The next week I was arrested for ‘domestic stalking’ The police had seen the images of posted and said they were ‘horrific’ and that I should report my husband for what he’d done. A few weeks later I did. My husband was questioned but he replied ‘no comment’ to every question and walked free.

I’m so worried about this now and just wonder what the court will decide. Does anyone have any idea? Again - I know I screwed up and I wish I hadn’t done it. I’ve been sober for 2 months and have a nurse now.

OP posts:
Almostmenopausal · 10/11/2021 00:10

I'm sorry for what you went through. May I ask what country you're in please? I though the UK only had Harassment as a charge for stalking related offences. I didn't know "Domestic Stalking" was a charge. I also don't know how on earth what you did could be classed as stalking??

As for court, have faith. Tell the truth and have faith. They will recognise an abusive relationship when they hear one. You may still receive a punishment for the photos but I also think he will come out of this worse off.

Sending strength & positivity Gin

araiwa · 10/11/2021 00:17

Use it to your advantage. Get local TV and newspapers down there to maximise exposure to his shittiness

RavingAnnie · 10/11/2021 00:27

How on earth does posting one picture on a business page count as stalking?

VVKills27 · 10/11/2021 00:36

I’m so sorry for everything you have been been through, he sounds like a despicable human being. I would try to stay calm. Perhaps don’t mention the wine bit as although it’s perfectly understandable, I think your ex could try to contort alcohol use to discredit you. You are not the perpetrator here of abuse here by any stretch of the imagination - he is. I can completely sympathise with your upset and actions, just be yourself, answer any questions calmly and clearly. I wish you so much luck with it all - no one should be in your position.

ABCeasyasdohrayme · 10/11/2021 00:47

Domestic stalking is a pattern of behaviour, not just a one off incident of posting a photo of your injuries.

I sympathise with you op, an abusive relationship is a horrendous thing to go through, but nobody can properly advise you if you don't tell the whole story.

CrazyTimesAreOccurring · 10/11/2021 00:48

So you were advised by the police to report him, and rather than deny it he said no comment.
That and your photos (and presumably hospital records) surely should all go in your favour?
Sorry, no legal experience here.
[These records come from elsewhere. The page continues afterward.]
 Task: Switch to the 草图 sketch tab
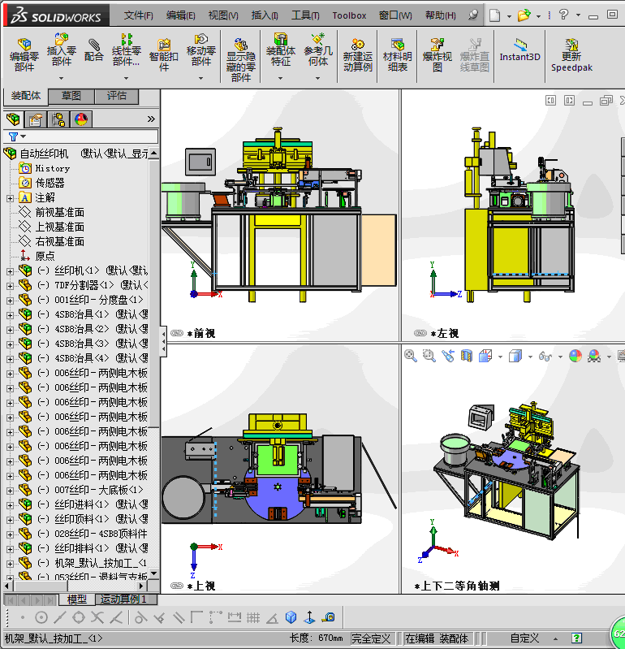tap(71, 96)

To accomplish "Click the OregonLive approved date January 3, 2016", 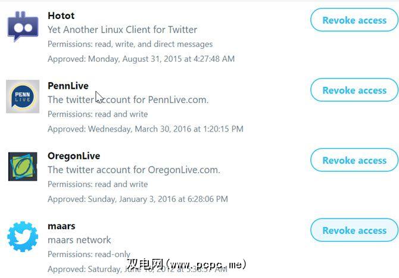I will click(x=138, y=199).
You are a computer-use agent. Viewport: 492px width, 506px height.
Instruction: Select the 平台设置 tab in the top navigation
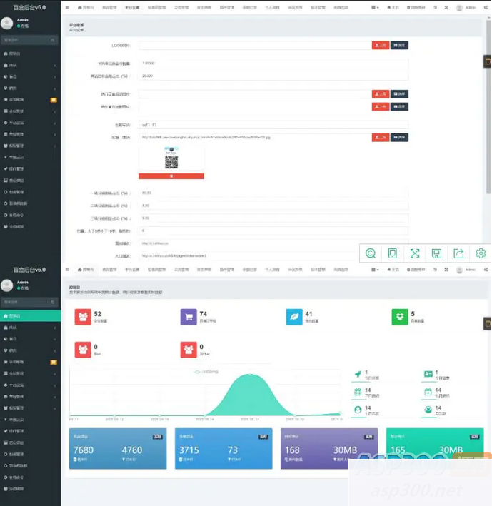[x=131, y=7]
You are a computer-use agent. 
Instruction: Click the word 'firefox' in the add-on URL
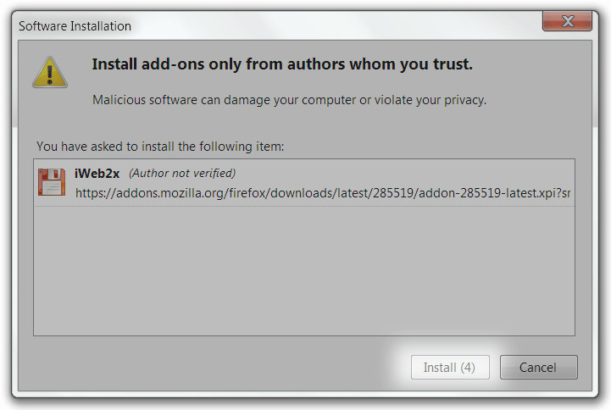click(247, 193)
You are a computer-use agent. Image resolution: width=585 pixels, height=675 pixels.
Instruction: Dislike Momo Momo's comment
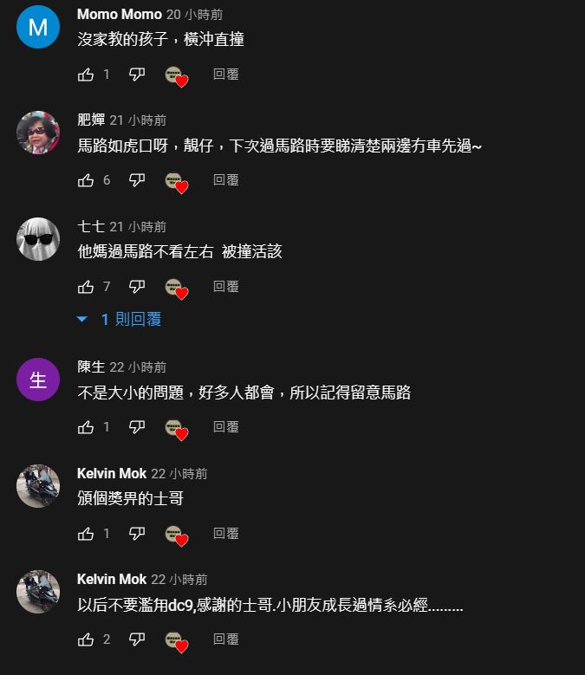click(137, 75)
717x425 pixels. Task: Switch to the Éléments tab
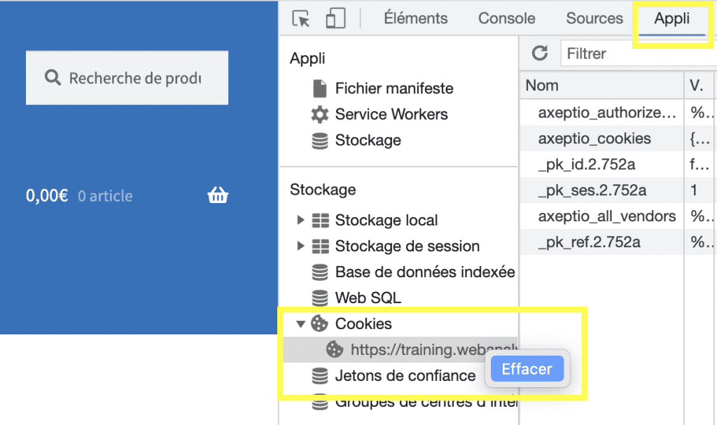click(x=415, y=19)
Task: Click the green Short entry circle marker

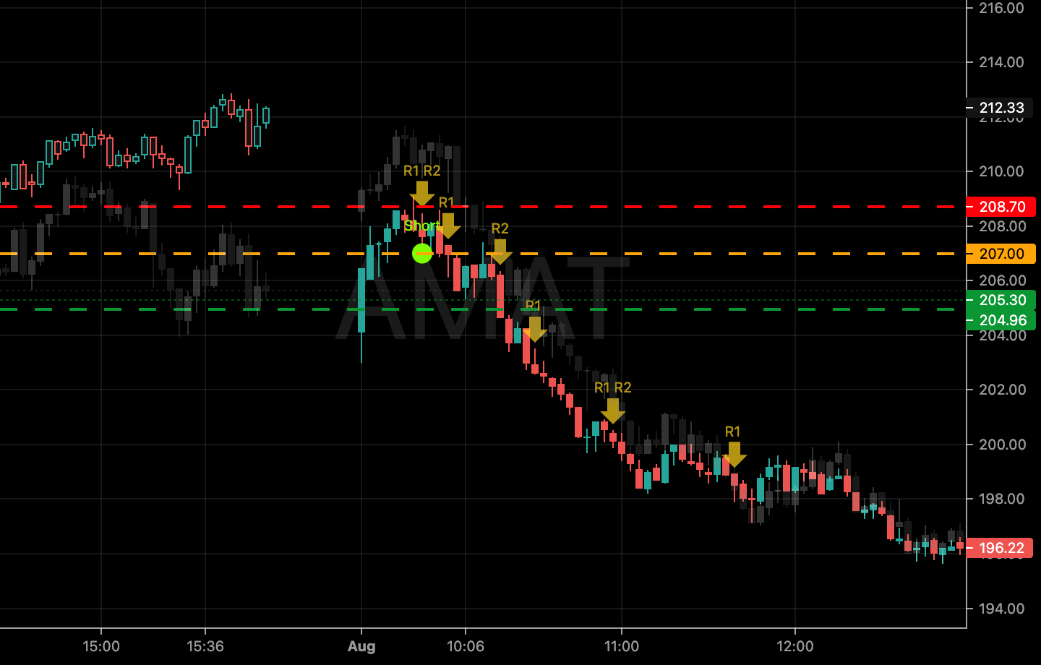Action: coord(422,254)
Am sure a much wiser mnetter will help, but good luck

TrollsAreSaddos · 10/11/2021 01:00

This sounds odd. Have you left out relevent info?

mathanxiety · 10/11/2021 01:03

CALL Rights of Women TODAY.

rightsofwomen.org.uk/
Click on GET ADVICE, top left of the page.

mathanxiety · 10/11/2021 01:04

When you talk to Rights of Women, you need to tell them every single detail so they can give you accurate advice.

Notimeforaname · 10/11/2021 01:12

This doesn't sound right. At all. You cant be a stalker for posting a picture?.

GoIntoTheLight · 10/11/2021 01:16

What is the actual charge?

Do you have a lawyer? You will need one before you go to court to enter a plea. Were you assigned a duty lawyer or told you should find one?

PrincessNutella · 10/11/2021 01:21

You need a lawyer, at very least solid legal advice. Do not go into court with an attitude of shame and remorse or you will be slaughtered. You need to put that away and protect your legal rights in a practical way. Call in every favor you can to a. get advice about finding a good lawyer and b. paying for one if you need to.